Our federal representatives wield significant powers above and beyond voting on legislation. Through House and Senate committees, for example, members of Congress may subpoena witnesses and otherwise investigate matters of their own choosing. They can uncover injustice and corruption, craft wise legislation and educate Congress and the nation. However, as Sen. Joe McCarthy taught us just 40 years ago, the power of office can also be used to undermine democracy.
On May 17 and 19, freshman U.S. Rep. Rick Hill (R-MT) co-chaired congressional field hearings with Rep. Helen Chenoweth (R-ID) in Wallace, Idaho, and Kalispell, Mont. The hearings of the House Subcommittee on Forests and Forest Health addressed some of the hottest issues concerning Western national forests: the exploding use of national forest trails by snowmobiles, motorcycles and ATVs, and the maintenance or closure of old logging roads.
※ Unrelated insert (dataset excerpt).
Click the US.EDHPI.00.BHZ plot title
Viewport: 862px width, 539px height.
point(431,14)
Although U.S. Forest Service polls show that 70 percent of Montanans who use our national forests are opposed to increased motorized access, Chenoweth and Hill did not arrange for a single horseman, hunter, hiker, skier or other non-motorized representative to testify in Wallace. Although roads are a major source of stream sedimentation and fragment wildlife habitat, no biologists testified.
Instead, in addition to Forest Service employees who were invited in order to be intimidated, the hearing roster read like a Who’s Who of off-road vehicle clubs. At the close of the hearing, members of the general public were allowed to testify for four minutes each--four people stepped forward, including myself and another conservationist. Seven hours of what Chenoweth called an "open and honest debate" contained only eight minutes of testimony from those who disagree with Chenoweth and Hill.
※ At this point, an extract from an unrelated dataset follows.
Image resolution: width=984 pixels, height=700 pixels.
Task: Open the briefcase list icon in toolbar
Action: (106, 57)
The Kalispell hearing was similarly stacked, until, learning of the hearing a bare week ahead of time, the Montana Wilderness Association’s criticism forced Hill to invite a few non-motorized representatives. At the hearing, Chenoweth attempted to discredit two of the three conservationists who testified, by questioning their personal backgrounds rather than their testimony or views.
When Dale Harms of the U.S. Fish and Wildlife Service testified that increased road density negatively impacts grizzly bears, Rep. Chenoweth derisively told him that a protective mother grizzly would "fight Hell with a squirt gun," and, accordingly, any biologist who thinks roads degrade grizzly habitat "believes in Easter bunnies."
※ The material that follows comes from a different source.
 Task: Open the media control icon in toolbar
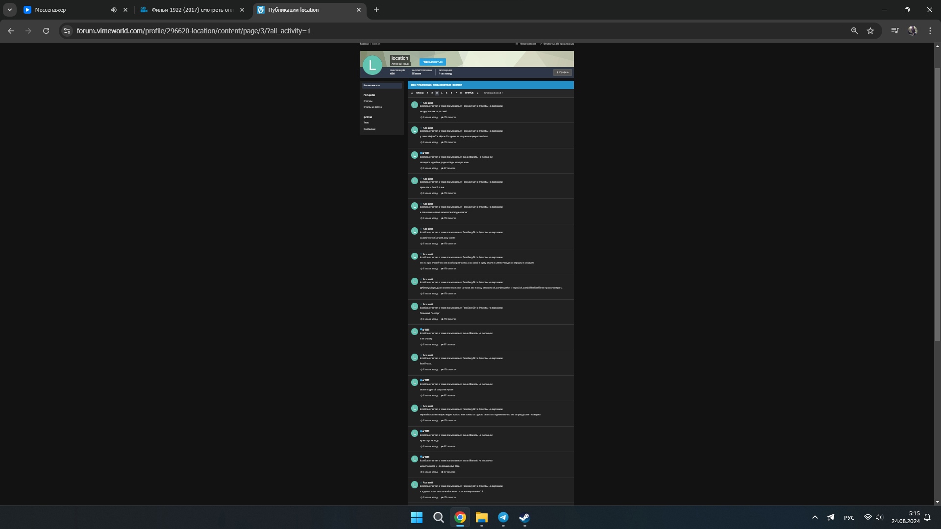tap(895, 31)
Chenoweth’s and Hill’s supporters, on the other hand, were welcomed unquestioningly. Mark Pollot, for example, attorney-guru to the so-called private property rights movement, said that Forest Service employees learned from the successful prosecution of Nazis at the Nuremburg trials not to keep self-incriminating evidence of their crimes, and now purge evidence of wrongs against citizens from their files. Chenoweth and Hill thanked Pollot effusively for his time.
Helen Chenoweth makes no secret of her dislike for our constitutionally-chartered government. In 1995, she introduced legislation to subordinate federal law enforcement officers to county sheriffs, a la the Posse Comitatus. She suggested that the Oklahoma City bombing might be the result of the government "pushing people too far." And at a congressional hearing, she advanced an idea that militias have pushed, namely that imaginary "black helicopters" are tools of the tyrannical federal government.
With her own subcommittee, and the support of Rick Hill, Chenoweth is not a harmless fluke--and neither is Hill. Between them, Hill and Chenoweth represent most of the country between the Dakotas and Oregon, and they demonstrated at Wallace and Kalispell that they understand how to use the power of their offices. They also demonstrated that they do not honor the democracy they were elected to uphold.
Even if you agree with Chenoweth and Hill on this issue, think about Chenoweth and Hill’s methods, and ask yourself a simple question: If it’s the conservationists who are being harassed and censored by our representatives now, who’s next?
John Adams is a graduate student at the University of Montana and was a legislative assistant to former U.S. Rep. Tom Barlow (D-KY).